Leinfelden-Echterdingen Mehr Gebäude, weniger Flughafenparker

Von Natalie Kanter 

Urlauber nutzen seit Jahren eine Brachfläche im Echterdinger Ortskern als Abstellfläche für ihre Autos. Das könnte künftig schwierig werden. Denn die Stadt will an dieser Stelle nun etwas ändern.

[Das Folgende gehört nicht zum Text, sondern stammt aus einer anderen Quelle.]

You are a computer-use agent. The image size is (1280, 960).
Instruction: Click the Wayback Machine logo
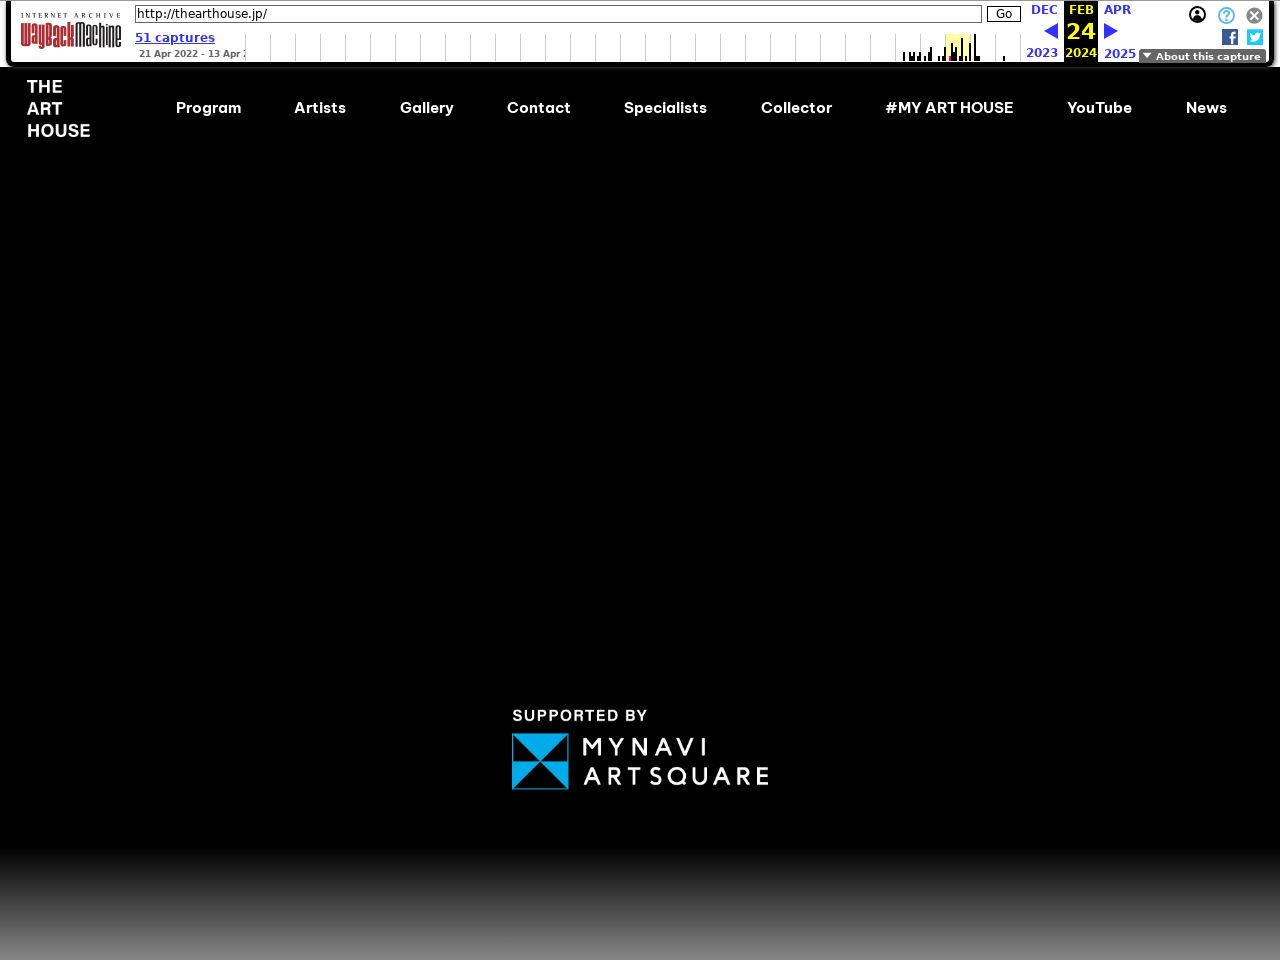pos(71,32)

Noch ist diese Brachfläche in Echterdingen ein gern genutzter Parkplatz für Flugreisende. Foto: Natalie Kanter
Noch ist diese Brachfläche in Echterdingen ein gern genutzter Parkplatz für Flugreisende. Foto: Natalie Kanter

Echterdingen - Dieser Zustand ist Baubürgermeisterin Eva Noller schon lange ein Dorn im Auge: Fluggäste stellen an der Ecke Haupt- und Zwinkenstraße und damit nur wenige Schritte vom Echterdinger Zeppelinplatz entfernt ihr Auto – teilweise für Wochen – auf einen Parkplatz ab. Die Fahrer der Wagen kommen aus Rottweil oder aus Villingen-Schwenningen. Sie wohnen eigentlich in Ludwigsburg, Germersheim oder sogar in Polen. Mit einem Shuttle werden sie vom Echterdinger Parkplatz zum Terminal gefahren und genießen im Anschluss vermutlich ihren Jahresurlaub.

Zwei unschöne Zahnlücken

Auch jetzt spricht die Bürgermeisterin gegenüber unserer Zeitung von einer „unschönen Zahnlücke“ nahe des Echterdinger Ortszentrums. „Das ist nicht gut für den Einzelhandel“, sagt sie. Und: „An einer so zentralen Stelle muss eine Bebauung hin.“ Im Technischen Ausschuss hatte sie sich für „mehr Gebäude und weniger geparkte Autos“ ausgesprochen. Das Problem: Die Brachfläche an der Echterdinger Hauptstraße gehört nicht der Stadt.

Die Eigentümer wollten das Gelände bisher nicht an die Kommune verkaufen. Mitarbeiter der Stadtverwaltung haben bereits mehrere Gespräche in dieser Angelegenheit geführt. Doch die Bemühungen liefen bisher ins Leere. Das freie Gelände hat der Betreiber eines Park- und Flughafen-Services unter seinen Fittichen. Und die Eigentümer sind dem Vernehmen nach offenbar sehr zufrieden mit dem, was sie auf diese Weise erwirtschaften.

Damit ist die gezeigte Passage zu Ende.